Tabletop role-playing game supplement for Dungeons & Dragons

The Golden Khan of Ethengar (product code GAZ12) is an supplement published by TSR in 1989 for the fantasy role-playing game Dungeons & Dragons.

==Contents==
The Golden Khan of Ethengar is a set of two booklets that detail the plains of Ethengar within the campaign world of Mystara, and the eight tribes that live there, who are described by Lawrence Schick as resembling "the Mongols at the time of Kublai Khan".
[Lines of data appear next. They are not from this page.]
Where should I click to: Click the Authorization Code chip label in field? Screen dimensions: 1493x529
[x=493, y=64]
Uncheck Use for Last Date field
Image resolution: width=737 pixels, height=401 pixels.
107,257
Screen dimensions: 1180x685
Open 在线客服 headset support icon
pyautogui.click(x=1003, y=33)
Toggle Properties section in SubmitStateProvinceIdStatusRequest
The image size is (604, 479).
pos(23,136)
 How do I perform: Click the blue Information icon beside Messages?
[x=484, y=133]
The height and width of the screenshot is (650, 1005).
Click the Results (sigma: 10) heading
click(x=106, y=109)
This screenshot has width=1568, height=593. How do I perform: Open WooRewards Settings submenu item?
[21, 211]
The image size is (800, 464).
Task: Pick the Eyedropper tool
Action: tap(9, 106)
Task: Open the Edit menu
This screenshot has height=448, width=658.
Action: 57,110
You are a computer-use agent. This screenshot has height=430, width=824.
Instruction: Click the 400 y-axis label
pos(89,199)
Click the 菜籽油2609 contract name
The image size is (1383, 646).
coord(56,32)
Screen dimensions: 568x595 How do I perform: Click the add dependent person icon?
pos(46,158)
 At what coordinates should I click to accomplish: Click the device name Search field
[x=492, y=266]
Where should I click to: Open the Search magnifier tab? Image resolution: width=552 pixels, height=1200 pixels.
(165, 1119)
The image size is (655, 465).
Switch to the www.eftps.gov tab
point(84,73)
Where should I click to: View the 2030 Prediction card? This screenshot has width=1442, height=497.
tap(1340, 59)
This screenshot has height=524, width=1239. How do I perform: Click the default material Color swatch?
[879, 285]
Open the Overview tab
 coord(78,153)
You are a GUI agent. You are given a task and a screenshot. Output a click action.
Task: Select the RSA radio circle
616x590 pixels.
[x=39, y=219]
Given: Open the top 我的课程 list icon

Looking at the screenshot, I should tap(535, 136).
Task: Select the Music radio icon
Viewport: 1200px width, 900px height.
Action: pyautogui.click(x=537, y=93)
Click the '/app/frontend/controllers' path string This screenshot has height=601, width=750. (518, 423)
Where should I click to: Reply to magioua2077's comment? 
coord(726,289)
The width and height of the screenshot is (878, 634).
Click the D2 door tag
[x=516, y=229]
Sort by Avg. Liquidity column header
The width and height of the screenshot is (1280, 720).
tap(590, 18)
The product contains two booklets within a cover folder:
- The 32-page "Player's Guide" provides an overview of the land, and includes rules for Ethengar player characters and a shaman character class. Descriptions of customs, appearance, equipment, law, and religion are also included.
- The 64-page "Dungeon Master's Guide" contains background information on the history, politics, and leaders of the tribes, including the Golden Khan himself and his court. An annual calendar is closely examined, since festivals play an important role. The gazetteer also details the geography of the steppes, the humanoids and other creatures that live there, and adventure scenario suggestions, as well as rules for adapting the material to Advanced Dungeons & Dragons.
A large color map of the region is included.

==Publication history==
In an attempt to broaden the popularity of D&Ds Mystara campaign setting, TSR published a series of 14 gazetteers between 1987 and 1991, each focused on a different region. The twelfth, released in 1989, was GAZ12 The Golden Khan of Ethengar; it contained two booklets written by Jim Bambra, a large color map and an outer folder, with cover art by Clyde Caldwell and interior art by Stephen Fabian.

==Reception==
Writing a retrospective review for OD&Dities, R.E.B. Tongue compared this product to the previously published The Grand Duchy of Karameikos gazetteer, noting, "[The Golden Khan of Ethengar] is excellently written, evoking the style of this land. It is easily the equal of the Karameikan Gazetteer in this style, providing much setting information, and is even superior in one way - the adventures section is far larger, and contains some adventures that are almost ready to play." Tongue pointed out that the horse-based culture of Ethengar would not be a good fit for some dungeon-based campaigns, and concluded by giving the product a rating of 9.5 out of 10 for its writing and information, but only 7.5 out of 10 for its usefulness to most gamemasters.